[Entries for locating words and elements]
----

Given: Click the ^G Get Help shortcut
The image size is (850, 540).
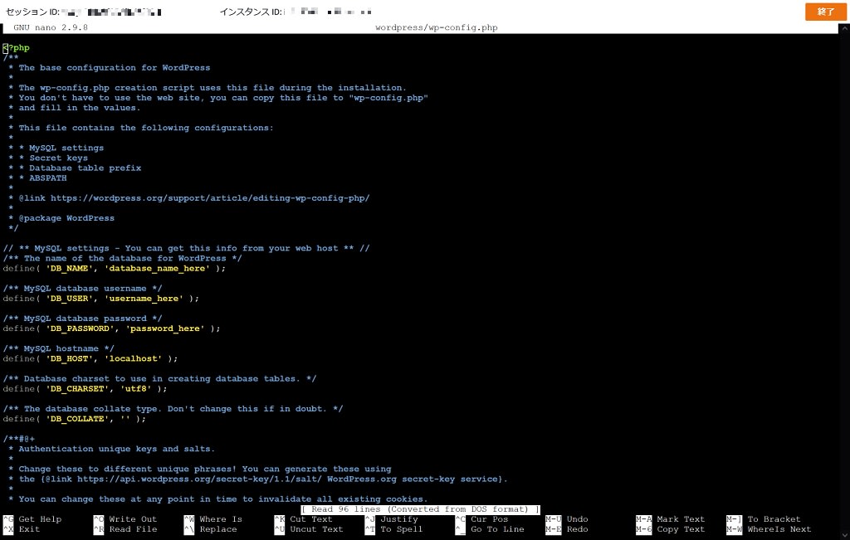Looking at the screenshot, I should coord(32,519).
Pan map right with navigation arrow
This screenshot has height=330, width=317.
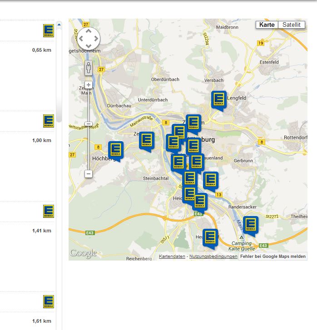coord(95,39)
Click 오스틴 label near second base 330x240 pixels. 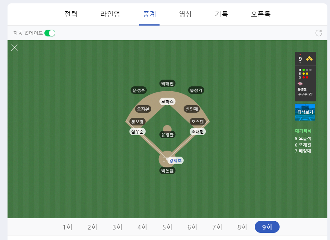click(198, 121)
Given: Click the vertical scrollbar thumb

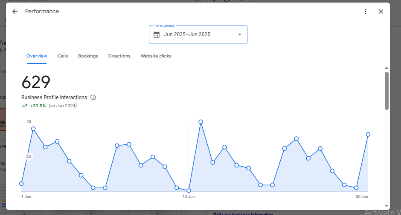Looking at the screenshot, I should 386,90.
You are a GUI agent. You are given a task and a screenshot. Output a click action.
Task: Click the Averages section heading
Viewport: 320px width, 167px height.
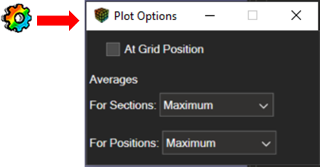pos(113,79)
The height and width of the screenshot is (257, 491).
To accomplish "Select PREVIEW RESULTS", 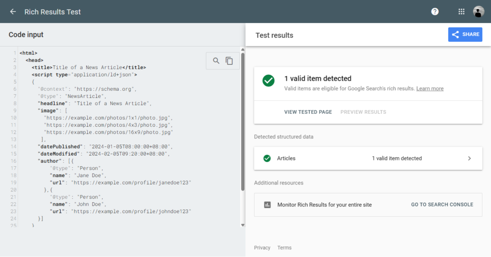I will (x=363, y=112).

----

• [Exercise directions] Locate every line in the entries above that contains the string "width", and copy each of those lines.

• [Complete output]
This screenshot has height=330, width=317.
Viewport: 320px width, 167px height.
The height and width of the screenshot is (257, 491).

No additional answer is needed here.